Given data -
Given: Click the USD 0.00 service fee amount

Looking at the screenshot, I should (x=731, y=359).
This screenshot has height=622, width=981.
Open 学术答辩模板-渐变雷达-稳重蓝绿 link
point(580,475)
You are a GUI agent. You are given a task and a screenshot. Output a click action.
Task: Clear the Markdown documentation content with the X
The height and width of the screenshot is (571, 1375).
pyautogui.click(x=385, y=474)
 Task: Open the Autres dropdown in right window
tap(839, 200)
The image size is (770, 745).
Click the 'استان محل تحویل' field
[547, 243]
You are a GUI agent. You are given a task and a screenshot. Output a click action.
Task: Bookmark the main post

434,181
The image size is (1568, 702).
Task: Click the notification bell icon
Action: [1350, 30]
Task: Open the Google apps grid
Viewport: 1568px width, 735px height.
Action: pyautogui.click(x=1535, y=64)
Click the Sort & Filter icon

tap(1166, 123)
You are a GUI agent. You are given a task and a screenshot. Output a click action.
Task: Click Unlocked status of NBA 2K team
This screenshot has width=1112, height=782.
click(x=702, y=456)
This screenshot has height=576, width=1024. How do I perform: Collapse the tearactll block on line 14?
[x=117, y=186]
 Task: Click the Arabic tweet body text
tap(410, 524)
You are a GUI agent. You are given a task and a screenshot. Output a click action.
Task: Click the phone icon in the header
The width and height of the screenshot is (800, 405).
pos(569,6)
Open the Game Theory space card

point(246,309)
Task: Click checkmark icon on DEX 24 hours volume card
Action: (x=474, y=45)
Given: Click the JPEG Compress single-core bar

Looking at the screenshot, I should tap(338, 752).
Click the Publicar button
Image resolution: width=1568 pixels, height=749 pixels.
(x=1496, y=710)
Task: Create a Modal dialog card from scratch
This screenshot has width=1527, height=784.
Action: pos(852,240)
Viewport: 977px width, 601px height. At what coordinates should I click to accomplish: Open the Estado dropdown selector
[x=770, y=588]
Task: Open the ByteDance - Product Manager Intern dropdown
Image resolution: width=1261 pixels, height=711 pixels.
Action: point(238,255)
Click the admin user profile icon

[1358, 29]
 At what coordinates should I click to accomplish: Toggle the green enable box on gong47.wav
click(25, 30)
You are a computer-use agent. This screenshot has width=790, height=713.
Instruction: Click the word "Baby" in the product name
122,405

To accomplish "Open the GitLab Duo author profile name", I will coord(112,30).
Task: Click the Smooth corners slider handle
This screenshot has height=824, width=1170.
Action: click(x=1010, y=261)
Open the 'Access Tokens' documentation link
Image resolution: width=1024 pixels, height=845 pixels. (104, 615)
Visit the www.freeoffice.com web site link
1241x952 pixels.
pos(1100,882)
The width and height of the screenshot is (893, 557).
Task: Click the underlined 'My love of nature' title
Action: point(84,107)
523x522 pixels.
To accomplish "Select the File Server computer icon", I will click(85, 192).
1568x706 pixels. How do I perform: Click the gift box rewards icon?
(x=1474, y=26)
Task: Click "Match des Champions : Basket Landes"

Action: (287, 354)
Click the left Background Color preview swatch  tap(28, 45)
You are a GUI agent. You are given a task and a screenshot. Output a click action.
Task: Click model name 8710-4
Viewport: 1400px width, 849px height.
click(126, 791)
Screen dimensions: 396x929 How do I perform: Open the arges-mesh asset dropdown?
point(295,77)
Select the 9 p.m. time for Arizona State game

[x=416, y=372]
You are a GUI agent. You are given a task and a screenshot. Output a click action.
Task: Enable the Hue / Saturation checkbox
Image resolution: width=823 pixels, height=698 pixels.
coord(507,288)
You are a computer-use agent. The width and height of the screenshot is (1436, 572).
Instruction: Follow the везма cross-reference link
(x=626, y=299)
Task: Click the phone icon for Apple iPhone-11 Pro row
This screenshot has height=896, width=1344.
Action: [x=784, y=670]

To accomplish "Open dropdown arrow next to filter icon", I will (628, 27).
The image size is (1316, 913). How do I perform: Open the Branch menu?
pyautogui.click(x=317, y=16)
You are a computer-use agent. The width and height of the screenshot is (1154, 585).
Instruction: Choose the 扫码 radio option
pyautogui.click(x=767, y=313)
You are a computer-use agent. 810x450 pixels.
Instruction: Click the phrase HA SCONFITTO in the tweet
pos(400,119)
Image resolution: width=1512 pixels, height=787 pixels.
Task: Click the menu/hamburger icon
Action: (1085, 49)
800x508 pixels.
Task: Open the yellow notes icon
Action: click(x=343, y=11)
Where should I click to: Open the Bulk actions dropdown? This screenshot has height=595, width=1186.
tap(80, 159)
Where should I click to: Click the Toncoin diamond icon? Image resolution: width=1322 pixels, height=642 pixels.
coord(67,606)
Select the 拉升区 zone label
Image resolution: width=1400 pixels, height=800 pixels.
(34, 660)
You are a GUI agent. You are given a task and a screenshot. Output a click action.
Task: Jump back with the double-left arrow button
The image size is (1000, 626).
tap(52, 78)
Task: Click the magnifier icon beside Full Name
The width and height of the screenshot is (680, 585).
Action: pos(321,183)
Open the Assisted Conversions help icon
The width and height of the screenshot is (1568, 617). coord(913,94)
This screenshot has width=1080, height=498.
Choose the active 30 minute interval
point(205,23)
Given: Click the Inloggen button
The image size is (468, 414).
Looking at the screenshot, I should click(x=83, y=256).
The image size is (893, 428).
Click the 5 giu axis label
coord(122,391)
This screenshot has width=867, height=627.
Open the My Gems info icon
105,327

Exercise aim -
Copy out every record exactly; leave nothing out.

Task result -
Given: Click the USD 0.00 service fee amount

Looking at the screenshot, I should (x=731, y=359).
This screenshot has height=622, width=981.
Open 学术答辩模板-渐变雷达-稳重蓝绿 link
point(580,475)
You are a GUI agent. You are given a task and a screenshot. Output a click action.
Task: Clear the Markdown documentation content with the X
The height and width of the screenshot is (571, 1375).
pyautogui.click(x=385, y=474)
 Task: Open the Autres dropdown in right window
tap(839, 200)
The image size is (770, 745).
Click the 'استان محل تحویل' field
[547, 243]
You are a GUI agent. You are given a task and a screenshot. Output a click action.
Task: Bookmark the main post

434,181
The image size is (1568, 702).
Task: Click the notification bell icon
Action: [1350, 30]
Task: Open the Google apps grid
Viewport: 1568px width, 735px height.
Action: pyautogui.click(x=1535, y=64)
Click the Sort & Filter icon

tap(1166, 123)
You are a GUI agent. You are given a task and a screenshot. Output a click action.
Task: Click Unlocked status of NBA 2K team
This screenshot has width=1112, height=782.
click(x=702, y=456)
This screenshot has height=576, width=1024. How do I perform: Collapse the tearactll block on line 14?
[x=117, y=186]
 Task: Click the Arabic tweet body text
tap(410, 524)
You are a GUI agent. You are given a task and a screenshot. Output a click action.
Task: Click the phone icon in the header
The width and height of the screenshot is (800, 405).
pos(569,6)
Open the Game Theory space card

point(246,309)
Task: Click checkmark icon on DEX 24 hours volume card
Action: (x=474, y=45)
Given: Click the JPEG Compress single-core bar

Looking at the screenshot, I should tap(338, 752).
Click the Publicar button
Image resolution: width=1568 pixels, height=749 pixels.
(x=1496, y=710)
Task: Create a Modal dialog card from scratch
This screenshot has width=1527, height=784.
Action: pos(852,240)
Viewport: 977px width, 601px height. At what coordinates should I click to accomplish: Open the Estado dropdown selector
[x=770, y=588]
Task: Open the ByteDance - Product Manager Intern dropdown
Image resolution: width=1261 pixels, height=711 pixels.
Action: point(238,255)
Click the admin user profile icon

[1358, 29]
 At what coordinates should I click to accomplish: Toggle the green enable box on gong47.wav
click(25, 30)
You are a computer-use agent. This screenshot has width=790, height=713.
Instruction: Click the word "Baby" in the product name
122,405

To accomplish "Open the GitLab Duo author profile name", I will coord(112,30).
Task: Click the Smooth corners slider handle
This screenshot has height=824, width=1170.
Action: click(x=1010, y=261)
Open the 'Access Tokens' documentation link
Image resolution: width=1024 pixels, height=845 pixels. (104, 615)
Visit the www.freeoffice.com web site link
1241x952 pixels.
pos(1100,882)
The width and height of the screenshot is (893, 557).
Task: Click the underlined 'My love of nature' title
Action: point(84,107)
523x522 pixels.
To accomplish "Select the File Server computer icon", I will click(85, 192).
1568x706 pixels. How do I perform: Click the gift box rewards icon?
(x=1474, y=26)
Task: Click "Match des Champions : Basket Landes"

Action: (287, 354)
Click the left Background Color preview swatch  tap(28, 45)
You are a GUI agent. You are given a task and a screenshot. Output a click action.
Task: Click model name 8710-4
Viewport: 1400px width, 849px height.
click(126, 791)
Screen dimensions: 396x929 How do I perform: Open the arges-mesh asset dropdown?
point(295,77)
Select the 9 p.m. time for Arizona State game

[x=416, y=372]
You are a GUI agent. You are given a task and a screenshot. Output a click action.
Task: Enable the Hue / Saturation checkbox
Image resolution: width=823 pixels, height=698 pixels.
coord(507,288)
You are a computer-use agent. The width and height of the screenshot is (1436, 572).
Instruction: Follow the везма cross-reference link
(x=626, y=299)
Task: Click the phone icon for Apple iPhone-11 Pro row
This screenshot has height=896, width=1344.
Action: [x=784, y=670]

To accomplish "Open dropdown arrow next to filter icon", I will (628, 27).
The image size is (1316, 913). How do I perform: Open the Branch menu?
pyautogui.click(x=317, y=16)
You are a computer-use agent. The width and height of the screenshot is (1154, 585).
Instruction: Choose the 扫码 radio option
pyautogui.click(x=767, y=313)
You are a computer-use agent. 810x450 pixels.
Instruction: Click the phrase HA SCONFITTO in the tweet
pos(400,119)
Image resolution: width=1512 pixels, height=787 pixels.
Task: Click the menu/hamburger icon
Action: (1085, 49)
800x508 pixels.
Task: Open the yellow notes icon
Action: click(x=343, y=11)
Where should I click to: Open the Bulk actions dropdown? This screenshot has height=595, width=1186.
tap(80, 159)
Where should I click to: Click the Toncoin diamond icon? Image resolution: width=1322 pixels, height=642 pixels.
coord(67,606)
Select the 拉升区 zone label
Image resolution: width=1400 pixels, height=800 pixels.
(34, 660)
You are a GUI agent. You are given a task and a screenshot. Output a click action.
Task: Jump back with the double-left arrow button
The image size is (1000, 626).
tap(52, 78)
Task: Click the magnifier icon beside Full Name
The width and height of the screenshot is (680, 585).
Action: pos(321,183)
Open the Assisted Conversions help icon
The width and height of the screenshot is (1568, 617). coord(913,94)
This screenshot has width=1080, height=498.
Choose the active 30 minute interval
point(205,23)
Given: Click the Inloggen button
The image size is (468, 414).
Looking at the screenshot, I should click(x=83, y=256).
The image size is (893, 428).
Click the 5 giu axis label
coord(122,391)
This screenshot has width=867, height=627.
Open the My Gems info icon
105,327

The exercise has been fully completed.